N-hydroxy-N-arylacetamides. II: Molecular aspects of ferrihaemoglobin formation by N-hydroxy-N-arylacetamides and arylhydroxylamines in the rat.

Ferrihaemoglobin (HbFe3+) formation in rats after i.p. injection of 6 N-hydroxy-N-arylacetamides has shown that N-hydroxy-4-chloroacetanilide(N-hydroxy-4ClAA) was the most active and N-hydroxy-2-acetylaminofluorene(N-hydroxy-2AAF) the least active compound tested.
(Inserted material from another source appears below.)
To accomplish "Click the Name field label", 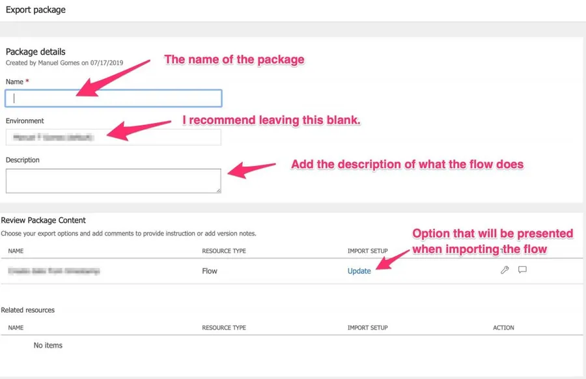I will point(14,82).
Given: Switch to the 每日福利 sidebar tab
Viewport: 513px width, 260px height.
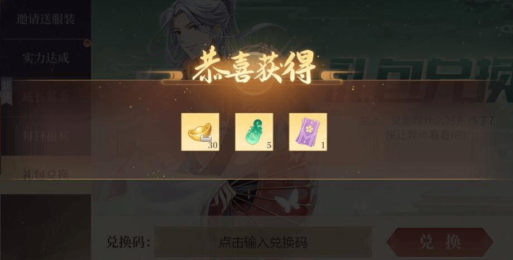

As N-hydroxy-N-arylacetamides were thought to produce HbFe3+ only after enzymic N-deacetylation, the corresponding arylhydroxylamines were also tested for HbFe3+-forming activity and were found to be more active, N-hydroxy-4-chloroaniline(N-hydroxy-4ClA) being one of the most active and N-hydroxy-2-aminofluorene(N-hydroxy-2AF) the least active compound tested. N-Hydroxy-4-chloroacetanilide given i.p. to rats more rapidly invaded the blood and produced larger amounts of ferrihaemoglobin than did N-hydroxy-2-acetylaminofluorene, due to differences in their availability in plasma. Injection of 50 mg/kg of N-hydroxy-4-chloroacetanilide gave similar concn of HbFe3+ and 4-chloronitrosobenzene(4-CINOB) as injections of 8 mg/kg of N-hydroxy-4-chloroaniline, indicating that the arylhydroxylamine, after N-deacetylation, was the active molecule in vivo. The concn of 4-chloronitrosobenzene declined faster than HbFe3+ concn. 4-Chloronitrosobenzene therefore is a further example of a 'hit-and-run' chemical. Inhibition by the microsomal carboxylesterase inhibitor, bis(4-nitrophenyl)phosphate(BNPP), indicated that ferrihaemoglobin formation by 4-chloroacetanilide, but not by N-hydroxy-4-chloroacetanilide, depends on the enzymic activity of hepatic microsomal carboxylesterases.